▶ Data extract:
• • • • • • •
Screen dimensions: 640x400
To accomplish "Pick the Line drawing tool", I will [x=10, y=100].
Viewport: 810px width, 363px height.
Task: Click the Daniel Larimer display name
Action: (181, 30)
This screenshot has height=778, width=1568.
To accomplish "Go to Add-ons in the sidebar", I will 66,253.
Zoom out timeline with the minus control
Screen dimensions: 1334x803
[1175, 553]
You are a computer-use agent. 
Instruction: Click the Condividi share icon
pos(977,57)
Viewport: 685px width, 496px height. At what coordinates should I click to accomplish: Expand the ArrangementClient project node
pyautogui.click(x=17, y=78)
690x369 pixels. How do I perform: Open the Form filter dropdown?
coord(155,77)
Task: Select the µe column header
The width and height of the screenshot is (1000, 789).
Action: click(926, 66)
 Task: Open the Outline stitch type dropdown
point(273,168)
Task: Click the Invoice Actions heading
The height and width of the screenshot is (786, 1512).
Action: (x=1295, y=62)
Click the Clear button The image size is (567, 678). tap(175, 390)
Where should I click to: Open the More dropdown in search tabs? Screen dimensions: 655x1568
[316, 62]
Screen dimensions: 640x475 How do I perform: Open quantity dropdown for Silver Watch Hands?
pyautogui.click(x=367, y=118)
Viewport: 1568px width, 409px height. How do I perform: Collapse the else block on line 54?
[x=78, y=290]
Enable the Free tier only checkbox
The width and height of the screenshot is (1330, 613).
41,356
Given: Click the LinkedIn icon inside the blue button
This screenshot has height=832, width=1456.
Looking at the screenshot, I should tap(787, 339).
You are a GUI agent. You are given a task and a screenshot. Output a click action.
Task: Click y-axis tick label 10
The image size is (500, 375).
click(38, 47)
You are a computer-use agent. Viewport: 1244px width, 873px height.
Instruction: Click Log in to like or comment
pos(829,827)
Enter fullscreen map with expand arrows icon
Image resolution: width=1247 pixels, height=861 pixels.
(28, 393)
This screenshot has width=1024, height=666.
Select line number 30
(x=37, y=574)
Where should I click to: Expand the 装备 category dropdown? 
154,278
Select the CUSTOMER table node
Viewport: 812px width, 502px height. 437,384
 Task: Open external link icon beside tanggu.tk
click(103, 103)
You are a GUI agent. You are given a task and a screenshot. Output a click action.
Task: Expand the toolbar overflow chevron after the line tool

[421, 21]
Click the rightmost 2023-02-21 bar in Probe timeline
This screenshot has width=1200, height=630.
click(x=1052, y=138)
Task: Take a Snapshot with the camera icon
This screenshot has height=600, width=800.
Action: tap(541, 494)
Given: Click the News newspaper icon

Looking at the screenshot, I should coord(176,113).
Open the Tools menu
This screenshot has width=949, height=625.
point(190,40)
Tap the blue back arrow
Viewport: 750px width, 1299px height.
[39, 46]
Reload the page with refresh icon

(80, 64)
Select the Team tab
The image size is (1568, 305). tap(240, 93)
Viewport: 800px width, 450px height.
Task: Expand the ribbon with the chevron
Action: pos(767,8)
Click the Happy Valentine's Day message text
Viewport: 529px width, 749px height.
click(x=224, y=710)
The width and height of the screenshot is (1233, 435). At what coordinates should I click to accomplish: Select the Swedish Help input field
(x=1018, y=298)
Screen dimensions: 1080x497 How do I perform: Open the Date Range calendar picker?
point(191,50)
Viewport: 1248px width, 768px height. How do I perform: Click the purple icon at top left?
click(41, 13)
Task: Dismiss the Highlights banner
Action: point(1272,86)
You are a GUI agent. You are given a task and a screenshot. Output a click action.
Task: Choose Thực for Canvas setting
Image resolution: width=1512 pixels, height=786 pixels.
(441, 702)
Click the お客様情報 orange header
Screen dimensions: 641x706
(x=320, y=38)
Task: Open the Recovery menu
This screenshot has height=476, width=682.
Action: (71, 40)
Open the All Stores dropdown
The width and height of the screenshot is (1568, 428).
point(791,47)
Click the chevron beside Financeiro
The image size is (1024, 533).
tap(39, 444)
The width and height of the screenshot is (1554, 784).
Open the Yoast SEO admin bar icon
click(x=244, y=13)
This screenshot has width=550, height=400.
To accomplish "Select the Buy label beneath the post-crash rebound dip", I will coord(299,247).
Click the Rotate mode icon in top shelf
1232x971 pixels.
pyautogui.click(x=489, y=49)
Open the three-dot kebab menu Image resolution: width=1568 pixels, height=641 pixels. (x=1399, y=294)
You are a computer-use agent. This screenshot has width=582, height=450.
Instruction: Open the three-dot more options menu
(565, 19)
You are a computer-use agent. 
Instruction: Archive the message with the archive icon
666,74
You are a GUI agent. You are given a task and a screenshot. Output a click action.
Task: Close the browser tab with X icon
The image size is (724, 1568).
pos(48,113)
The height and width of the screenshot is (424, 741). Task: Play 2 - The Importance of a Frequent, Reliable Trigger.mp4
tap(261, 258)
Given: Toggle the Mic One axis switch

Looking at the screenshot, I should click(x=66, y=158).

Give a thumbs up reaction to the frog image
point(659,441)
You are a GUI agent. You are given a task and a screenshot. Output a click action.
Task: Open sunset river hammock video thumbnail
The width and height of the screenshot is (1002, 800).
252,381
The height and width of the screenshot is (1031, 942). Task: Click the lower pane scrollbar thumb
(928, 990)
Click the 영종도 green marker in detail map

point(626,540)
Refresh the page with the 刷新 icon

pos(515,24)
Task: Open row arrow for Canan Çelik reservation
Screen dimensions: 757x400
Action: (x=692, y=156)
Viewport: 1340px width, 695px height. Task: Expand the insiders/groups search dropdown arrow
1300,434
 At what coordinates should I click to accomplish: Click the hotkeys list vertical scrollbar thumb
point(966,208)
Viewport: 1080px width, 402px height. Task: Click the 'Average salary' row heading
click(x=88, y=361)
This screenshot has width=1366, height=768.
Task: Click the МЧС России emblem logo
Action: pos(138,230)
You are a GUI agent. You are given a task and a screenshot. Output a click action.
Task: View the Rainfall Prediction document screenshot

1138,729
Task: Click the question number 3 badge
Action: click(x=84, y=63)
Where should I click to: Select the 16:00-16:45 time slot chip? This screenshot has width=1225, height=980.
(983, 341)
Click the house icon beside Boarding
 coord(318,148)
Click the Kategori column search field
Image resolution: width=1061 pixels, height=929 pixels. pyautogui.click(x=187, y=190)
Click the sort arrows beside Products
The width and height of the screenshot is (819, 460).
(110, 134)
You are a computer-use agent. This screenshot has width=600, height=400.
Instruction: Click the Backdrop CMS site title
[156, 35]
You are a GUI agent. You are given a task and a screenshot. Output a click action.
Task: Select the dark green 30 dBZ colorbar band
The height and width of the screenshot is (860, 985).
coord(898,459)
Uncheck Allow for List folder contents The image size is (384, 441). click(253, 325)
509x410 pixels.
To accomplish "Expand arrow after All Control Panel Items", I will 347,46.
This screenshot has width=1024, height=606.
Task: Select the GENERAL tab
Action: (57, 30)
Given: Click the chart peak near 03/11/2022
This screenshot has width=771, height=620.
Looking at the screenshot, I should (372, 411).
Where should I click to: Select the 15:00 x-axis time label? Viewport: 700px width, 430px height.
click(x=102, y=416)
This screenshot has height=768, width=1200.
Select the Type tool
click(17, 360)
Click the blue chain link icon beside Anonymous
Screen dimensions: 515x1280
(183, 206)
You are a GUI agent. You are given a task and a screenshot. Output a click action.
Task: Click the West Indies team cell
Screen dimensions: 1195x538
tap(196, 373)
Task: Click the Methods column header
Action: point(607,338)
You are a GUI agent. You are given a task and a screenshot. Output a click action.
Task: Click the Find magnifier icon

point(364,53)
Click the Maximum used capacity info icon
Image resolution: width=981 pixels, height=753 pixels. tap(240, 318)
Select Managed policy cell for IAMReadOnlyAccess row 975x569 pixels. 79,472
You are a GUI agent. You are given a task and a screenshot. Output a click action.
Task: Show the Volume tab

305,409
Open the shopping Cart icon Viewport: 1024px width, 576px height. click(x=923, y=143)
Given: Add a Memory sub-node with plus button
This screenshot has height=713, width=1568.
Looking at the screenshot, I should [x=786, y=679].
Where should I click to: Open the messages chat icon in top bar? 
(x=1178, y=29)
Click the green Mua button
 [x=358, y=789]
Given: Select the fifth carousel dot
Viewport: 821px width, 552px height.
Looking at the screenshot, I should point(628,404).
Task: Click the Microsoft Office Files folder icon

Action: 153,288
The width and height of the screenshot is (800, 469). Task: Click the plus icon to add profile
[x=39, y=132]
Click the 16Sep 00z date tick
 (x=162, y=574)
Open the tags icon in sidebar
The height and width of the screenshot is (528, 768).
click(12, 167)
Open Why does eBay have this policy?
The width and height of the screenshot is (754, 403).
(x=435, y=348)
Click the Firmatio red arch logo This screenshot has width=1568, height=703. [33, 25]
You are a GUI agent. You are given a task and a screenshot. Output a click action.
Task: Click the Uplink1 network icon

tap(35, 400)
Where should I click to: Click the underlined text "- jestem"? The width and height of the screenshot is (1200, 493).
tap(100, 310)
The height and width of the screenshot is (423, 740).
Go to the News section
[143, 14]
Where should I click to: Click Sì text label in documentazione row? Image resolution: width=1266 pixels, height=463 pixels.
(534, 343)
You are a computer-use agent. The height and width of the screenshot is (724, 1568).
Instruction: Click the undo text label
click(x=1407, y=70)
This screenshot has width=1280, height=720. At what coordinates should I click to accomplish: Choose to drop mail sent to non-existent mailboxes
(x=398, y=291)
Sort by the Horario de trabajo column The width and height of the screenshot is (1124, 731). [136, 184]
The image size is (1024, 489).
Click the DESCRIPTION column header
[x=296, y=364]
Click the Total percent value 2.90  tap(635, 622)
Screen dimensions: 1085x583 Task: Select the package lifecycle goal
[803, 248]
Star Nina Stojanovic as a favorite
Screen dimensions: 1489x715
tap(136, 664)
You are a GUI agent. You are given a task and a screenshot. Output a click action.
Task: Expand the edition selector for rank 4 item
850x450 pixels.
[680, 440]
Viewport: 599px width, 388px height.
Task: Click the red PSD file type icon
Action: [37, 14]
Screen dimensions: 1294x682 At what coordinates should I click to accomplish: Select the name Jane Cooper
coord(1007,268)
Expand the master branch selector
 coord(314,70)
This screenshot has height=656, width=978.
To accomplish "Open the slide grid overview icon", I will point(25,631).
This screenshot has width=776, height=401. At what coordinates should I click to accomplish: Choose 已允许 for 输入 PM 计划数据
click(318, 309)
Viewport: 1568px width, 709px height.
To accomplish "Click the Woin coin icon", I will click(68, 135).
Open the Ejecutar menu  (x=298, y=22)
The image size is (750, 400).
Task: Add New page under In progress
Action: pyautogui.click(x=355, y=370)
• • • • • • •
▶ Prompt: Return, line for line and unchanged, the data from its first line through the line containing "This screenshot has height=778, width=1568.".

▶ Answer to the problem:
Screen dimensions: 640x400
To accomplish "Pick the Line drawing tool", I will [x=10, y=100].
Viewport: 810px width, 363px height.
Task: Click the Daniel Larimer display name
Action: (181, 30)
This screenshot has height=778, width=1568.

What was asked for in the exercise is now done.